------ Text ------

Varint Encoding Implementation

// Encode unsigned integer to varint bytes
function encodeVarint(value: number): Uint8Array {
  const bytes: number[] = [];

  while (value > 0x7f) {
    // Take lowest 7 bits, set continuation bit (0x80)
    bytes.push((value & 0x7f) | 0x80);
    value >>>= 7;
  }
  // Last byte: no continuation bit
  bytes.push(value & 0x7f);

  return new Uint8Array(bytes);
}

// Decode varint from buffer at offset, returns [value, newOffset]
function decodeVarint(buffer: Uint8Array, offset: number): [number, number] {
  let result = 0;
  let shift = 0;

  while (true) {
    const byte = buffer[offset++];
    result |= (byte & 0x7f) << shift;

    if ((byte & 0x80) === 0) {
      // No continuation bit — done
      return [result, offset];
    }

    shift += 7;
    if (shift >= 35) {
      throw new Error('Varint too long');
    }
  }
}

// Signed integers use ZigZag encoding
// Maps negative numbers to positive: 0 -> 0, -1 -> 1, 1 -> 2, -2 -> 3, ...
function encodeZigZag(value: number): number {
  return (value << 1) ^ (value >> 31);
}

function decodeZigZag(value: number): number {
  return (value >>> 1) ^ -(value & 1);
}

Schema Evolution Rules

Protobuf's key feature is forward and backward compatible schema evolution:

┌─────────────────────────────────────────────────────────────────────────┐
│              PROTOBUF SCHEMA EVOLUTION                                   │
├─────────────────────────────────────────────────────────────────────────┤
│                                                                          │
│  SAFE CHANGES (backward + forward compatible):                          │
│  ────────────────────────────────────────────                           │
│  ✓ Add new optional/repeated fields (old code ignores unknown fields)  │
│  ✓ Remove optional/repeated fields (new code uses defaults)            │
│  ✓ Rename fields (only field NUMBER matters, name is for humans)       │
│  ✓ Change int32 ↔ int64, uint32 ↔ uint64 (wire-compatible)           │
│  ✓ Add values to enum (old code sees numeric value)                    │
│                                                                          │
│  UNSAFE CHANGES (will break):                                            │
│  ────────────────────────────                                            │
│  ✗ Change field number                                                  │
│  ✗ Change wire type (int32 → string)                                   │
│  ✗ Change repeated ↔ singular (packed encoding differs)               │
│  ✗ Change meaning of field while keeping number                        │
│  ✗ Make optional field required (old data may lack it)                 │
│                                                                          │
│  FIELD NUMBER ALLOCATION STRATEGY:                                       │
│                                                                          │
│  message User {                                                          │
│    // Core fields: 1-15 (1-byte key encoding)                          │
│    uint64 id = 1;                                                       │
│    string name = 2;                                                     │
│    string email = 3;                                                    │
│                                                                          │
│    // Less common fields: 16-2047 (2-byte key encoding)                │
│    optional string phone = 16;                                          │
│    optional bytes avatar = 17;                                          │
│                                                                          │
│    // Reserved for future / deprecated                                  │
│    reserved 100 to 199;                                                 │
│    reserved "old_field_name";                                           │
│                                                                          │
│    // Extensions (if using proto2)                                      │
│    extensions 1000 to max;                                              │
│  }                                                                       │
│                                                                          │
│  Fields 1-15: 1-byte tag (field << 3 | type fits in 1 byte)            │
│  Fields 16-2047: 2-byte tag                                             │
│  Reserve low numbers for frequently-used fields                         │
│                                                                          │
└─────────────────────────────────────────────────────────────────────────┘

FlatBuffers: Zero-Copy Access

FlatBuffers (from Google) takes a different approach: the serialized buffer IS the in-memory representation. No parsing step — you read directly from the buffer.

------ Provided material ------

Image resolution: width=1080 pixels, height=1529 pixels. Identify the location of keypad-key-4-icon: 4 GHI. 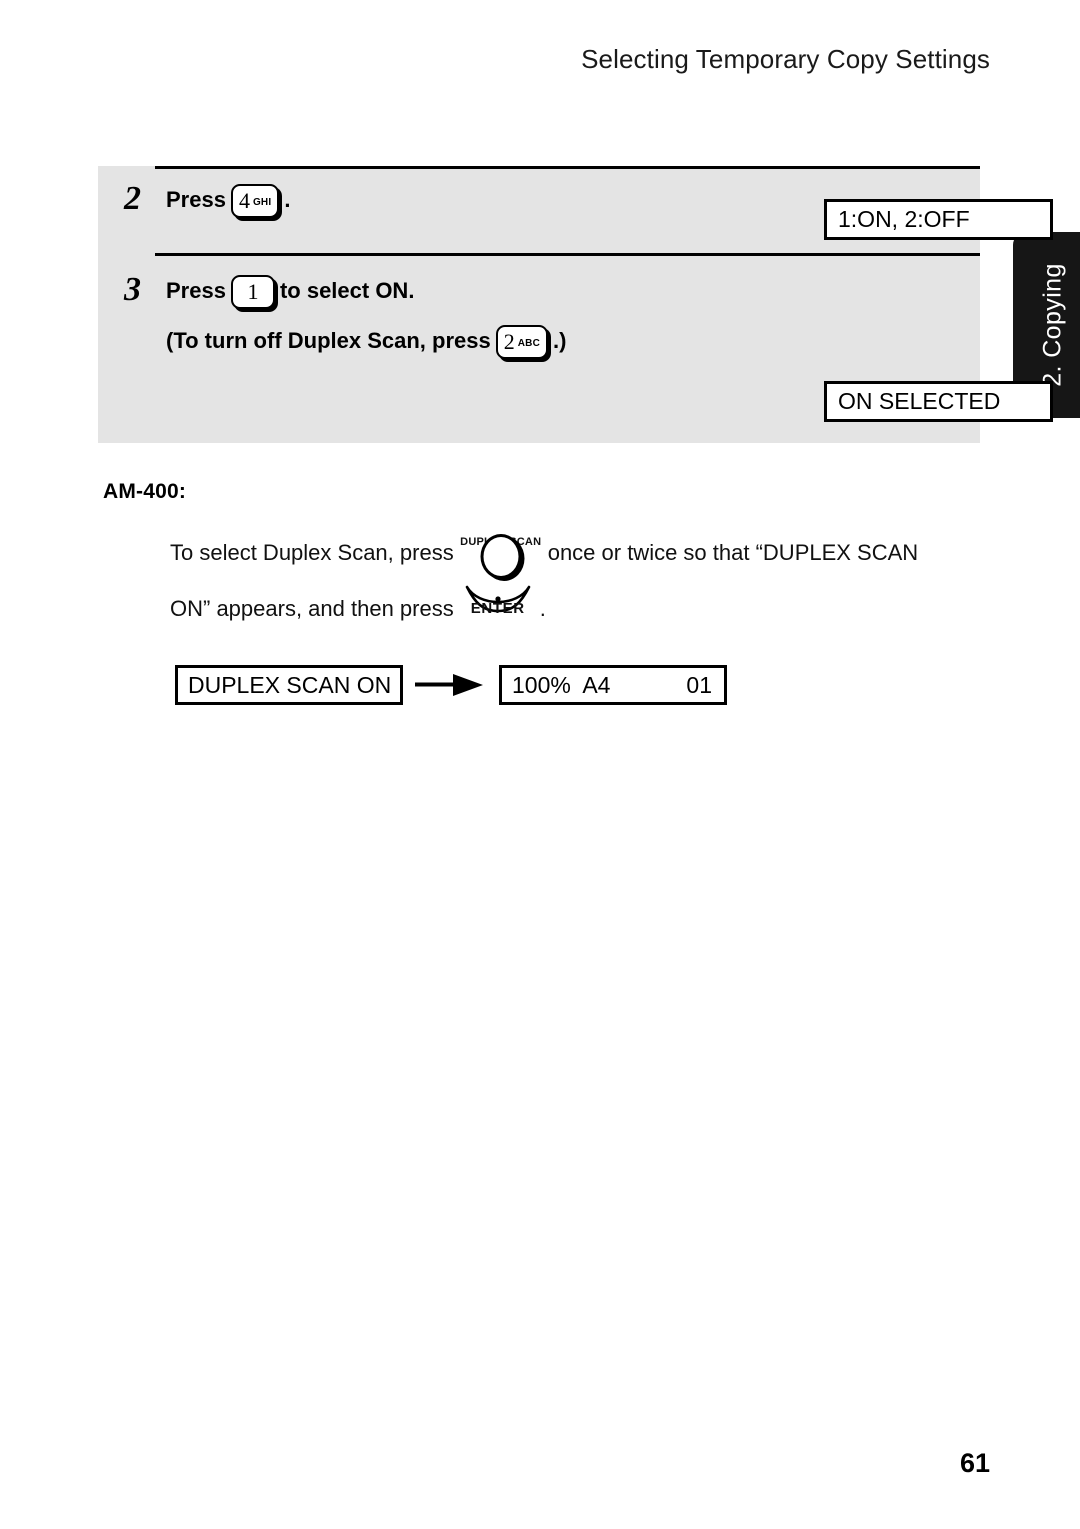
(255, 201).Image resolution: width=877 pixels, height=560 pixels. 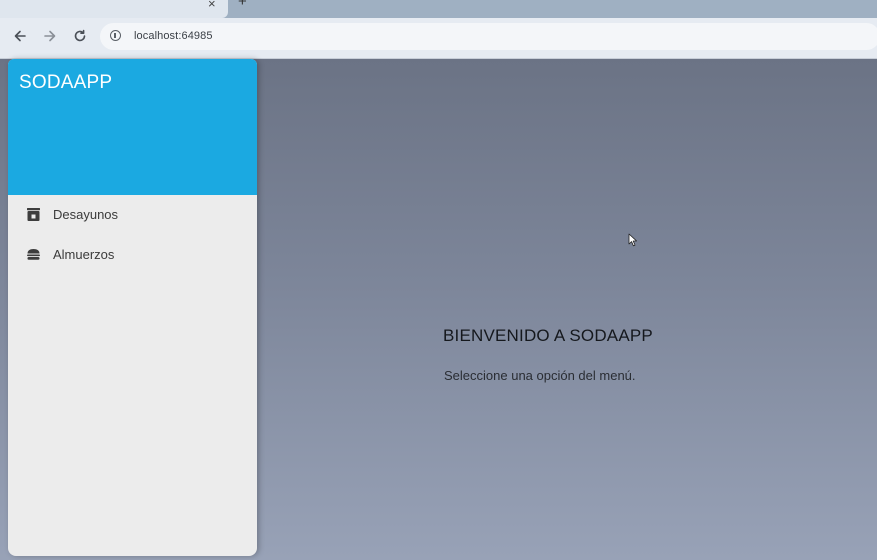 I want to click on forward-button, so click(x=50, y=36).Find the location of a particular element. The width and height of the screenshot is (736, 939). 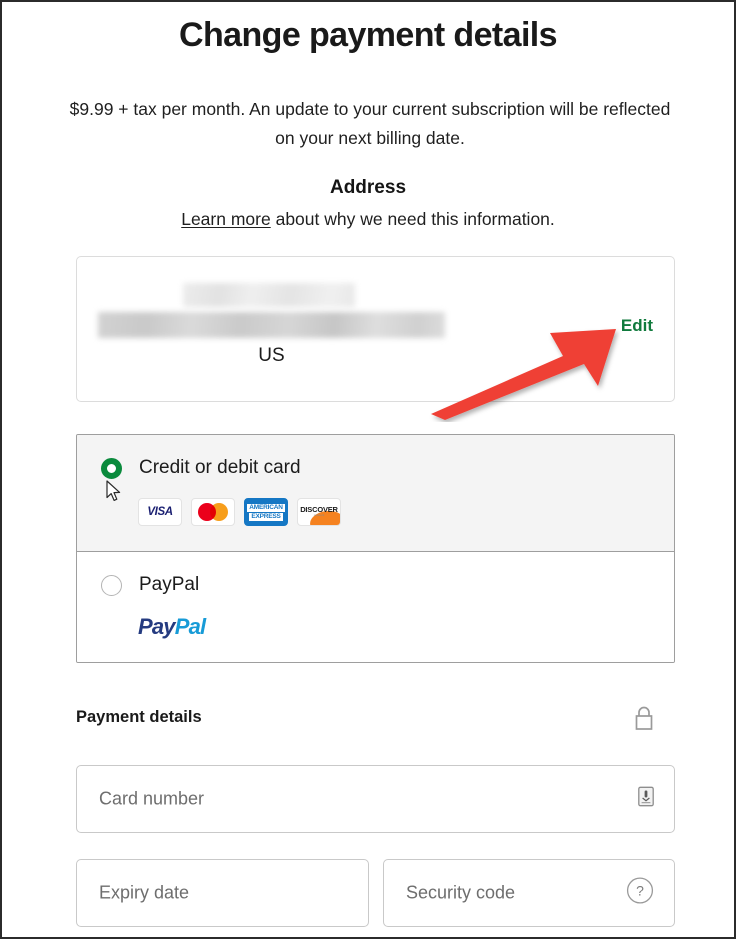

------

- Check your understanding -
1. In the Protobuf text, what size of tag do fields numbered 16 to 2047 use?
2. Render this sentence from the Protobuf text in Spanish: "FlatBuffers (from Google) takes a different approach: the serialized buffer IS the in-memory representation."
You won't need the data.

- Responses per task -
1. A 2-byte tag.

2. FlatBuffers (de Google) adopta un enfoque diferente: el búfer serializado ES la representación en memoria.